Pertama kali mendengar dari Dirandra tentang rahasia yang dipendam Tanisha, membuat Renan merasa sangat menyesal dan sangat tidak berguna. Selama ini dia memang tahu Tanisha tidak baik-baik saja, tapi dia tak pernah tahu bahwa penderitaan Tanisha sedalam itu.

"Jangan mengasihani aku, Re. Aku nggak semenderita itu," Tanisha bergumam dalam tidurnya. Gadis itu sedang mencoba melawan efek dari obat penenang yang Renan berikan.

"I'm not. Satu-satunya yang aku kasihani di sini adalah diri aku sendiri. Karena aku tidak bisa melihat apapun itu bayangan di masa depan aku tanpa kamu."

Napas halus Tanisha mulai terdengar.
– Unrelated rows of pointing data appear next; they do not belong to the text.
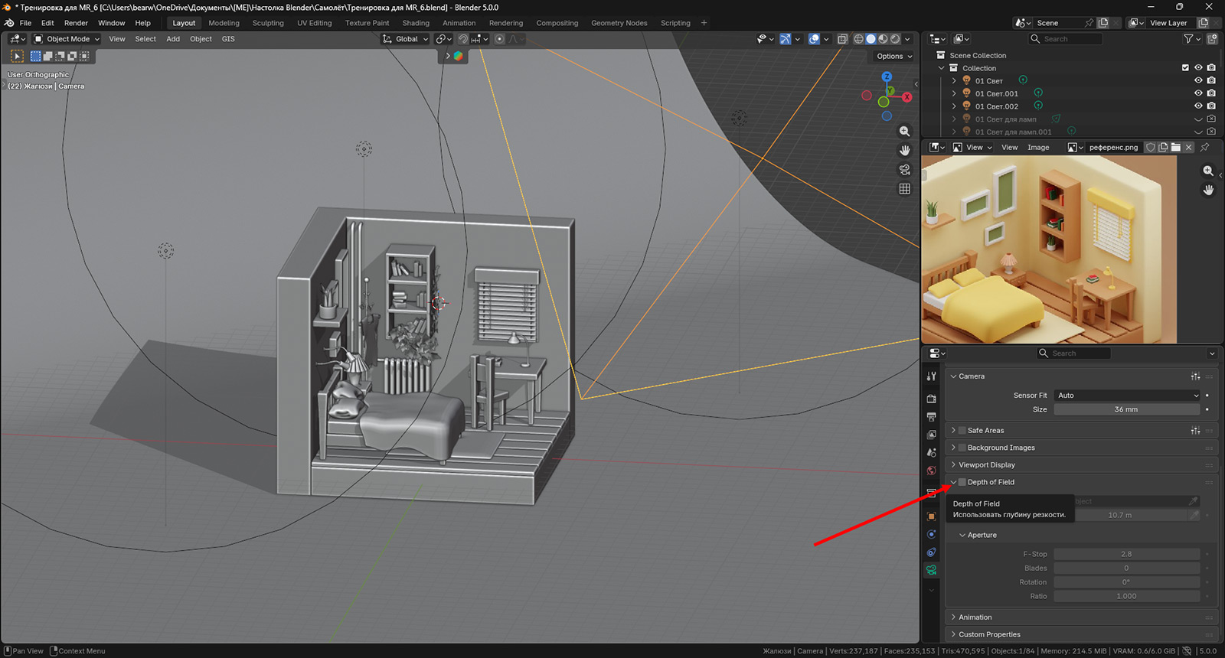Expand the Animation panel

[975, 617]
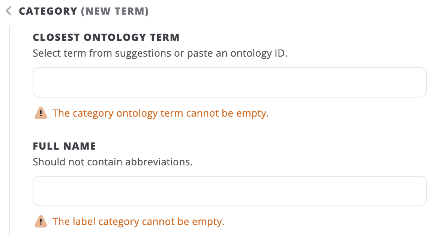Image resolution: width=447 pixels, height=252 pixels.
Task: Select the CLOSEST ONTOLOGY TERM section label
Action: point(106,37)
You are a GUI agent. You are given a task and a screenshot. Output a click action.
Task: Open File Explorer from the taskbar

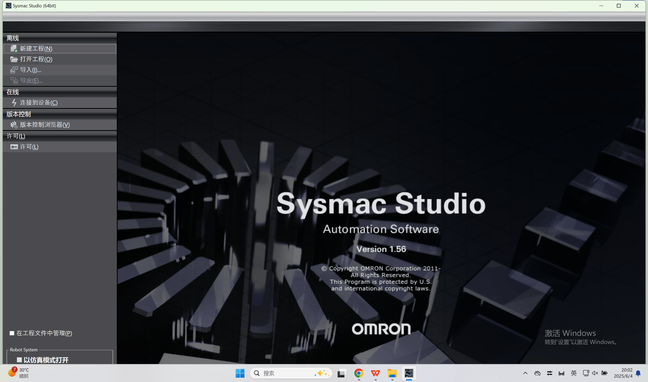(x=392, y=373)
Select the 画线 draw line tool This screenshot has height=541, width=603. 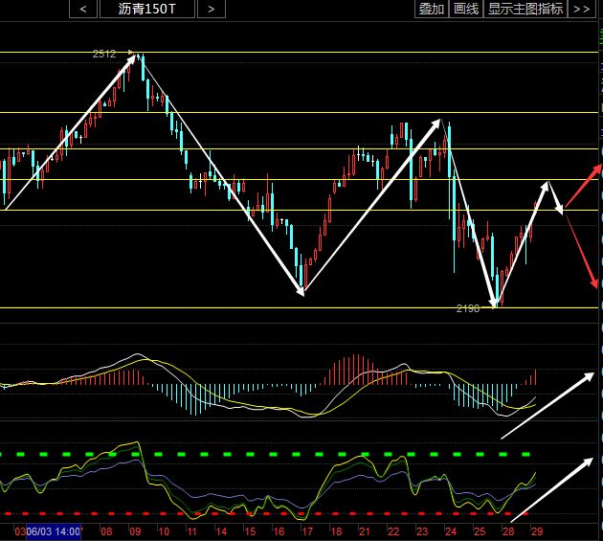466,9
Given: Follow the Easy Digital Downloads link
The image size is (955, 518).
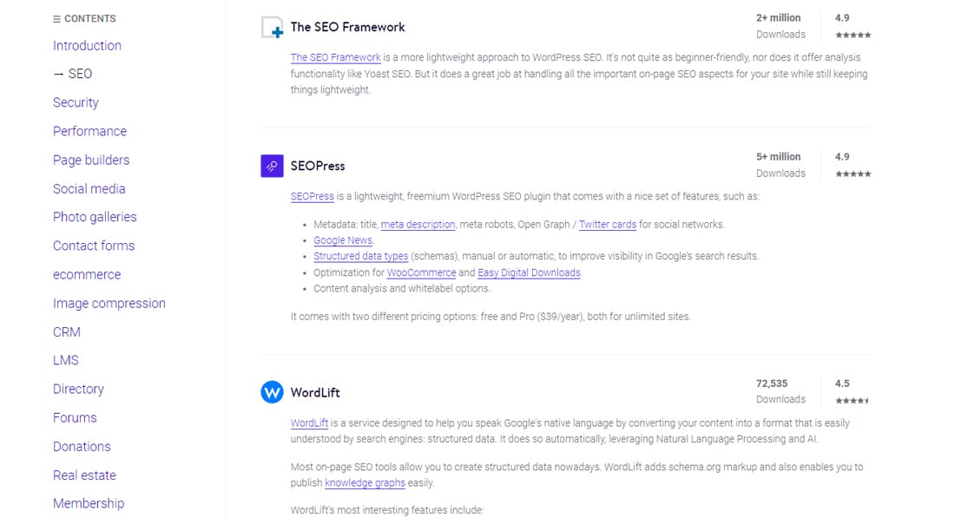Looking at the screenshot, I should click(529, 272).
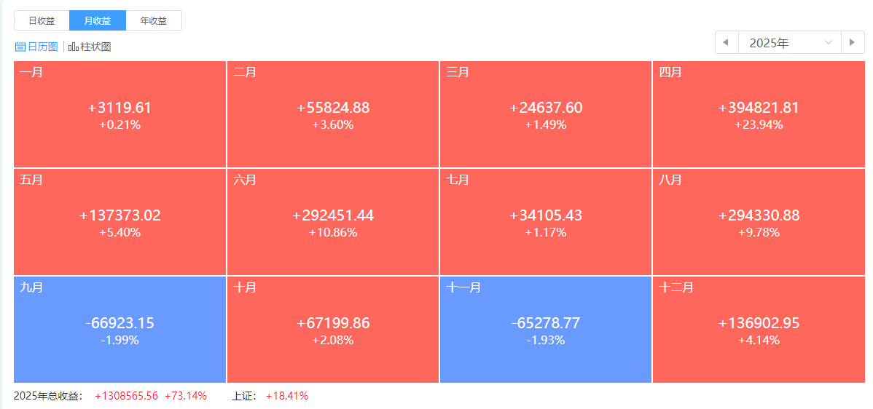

Renan menemukan jika tubuh Tanisha sekarang sangat kurus dibanding dengan saat terakhir kali mereka bertemu.

"Aku tidak bisa membiarkan kamu pergi, Tanisha. Tidak sekarang ataupun nanti."

***

"Kamu tidak bisa terus-menerus memberikan obat penenang kepada Tanisha, Renan! Kamu bisa membuat dia celaka!"
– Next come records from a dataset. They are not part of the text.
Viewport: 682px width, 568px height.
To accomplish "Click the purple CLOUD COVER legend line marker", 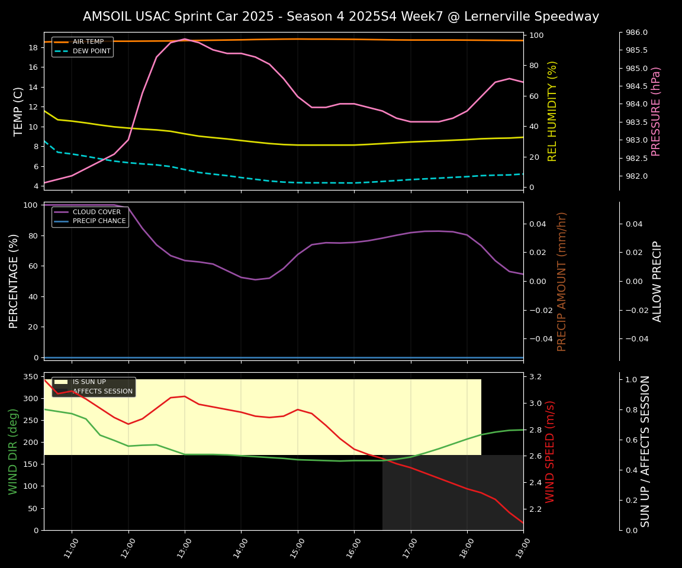I will 62,212.
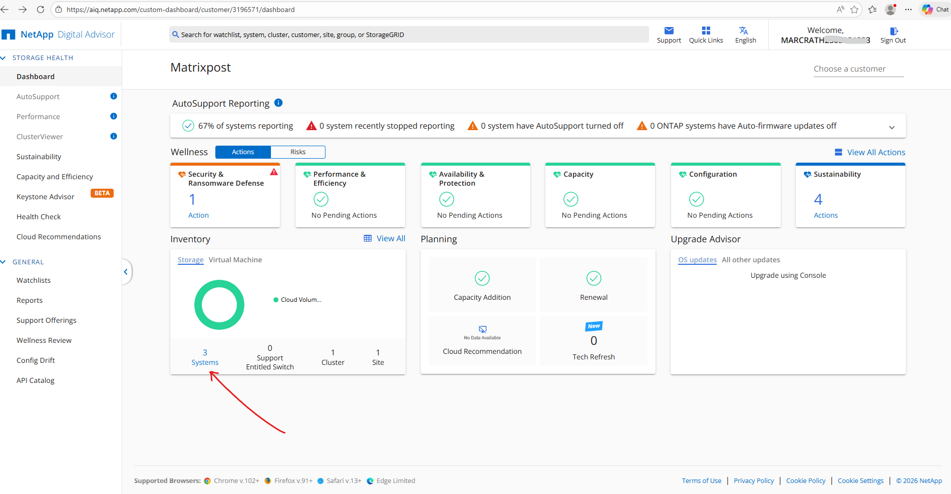The image size is (951, 494).
Task: Select the Actions toggle in Wellness
Action: [243, 152]
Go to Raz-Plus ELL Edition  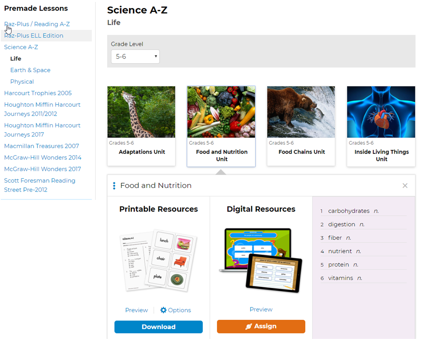34,35
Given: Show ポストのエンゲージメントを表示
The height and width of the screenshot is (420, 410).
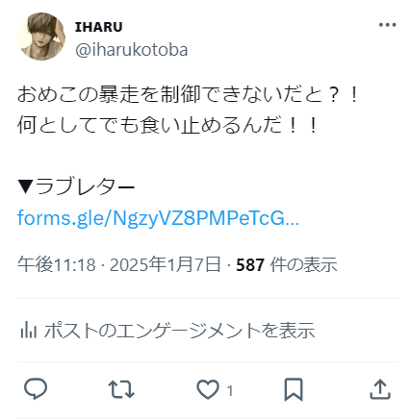Looking at the screenshot, I should 179,331.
"Aku tidak tahu harus berbuat apa lagi! Dia selalu berusaha meninggalkan aku setiap kali dia bangun."

"Tapi tidak dengan seperti ini caranya, Renan!"

Tanisha mendengar sayup-sayup teriakan itu saling bersahutan dari luar kamar. Kesadarannya mulai kembali dengan perlahan. Dia menggerakkan tangannya dengan perlahan lalu kakinya dan manarik napas dalam. Setelah tenaganya terkumpul Tanisha mencoba untuk bangun meski lemas masih menguasai.

Satu per satu kakinya ia turunkan dari ranjang dan berjalan dengan tertatih dengan kedua kakinya yang dibalut perban menuju ke sumber suara. Dia mengenali suara seorang pria itu adalah milik Renan tapi ia tak tahu suara wanita yang diajak Renan berdebat.

Pintu yang terbuka sedikit membuat Tanisha mengernyit karena sedari kemarin Renan selalu mengurungnya di dalam kamar.

"Mama tidak ingin kamu melakukan kesalahan, Renan."

"Ma..."

"Mama tahu ketakutan kamu, tapi bukan seperti ini caranya, sayang."

"Apa aku akan menyakiti Tanisha seperti Papa yang menyakiti Mama?"

Tanisha memerhatikan interaksi antara Renan dan ibu pria itu di balik tembok yang menghubungkan ruang tengah dan dapur.

"Aku akan jadi monster seperti Papa. Bukan begitu, Ma?"

"Tidak, Renan. Kamu berbeda. Kamu bukan Papa dan kamu tidak akan menyakiti Tanisha sama sekali."

"Tapi aku melakukan cara yang sama dengan Papa. Aku memberi Tanisha banyak obat penenang agar Tanisha tetap di sini. Aku tidak mau Tanisha pergi, Ma. Aku sangat tidak bisa kehilangan Tanisha."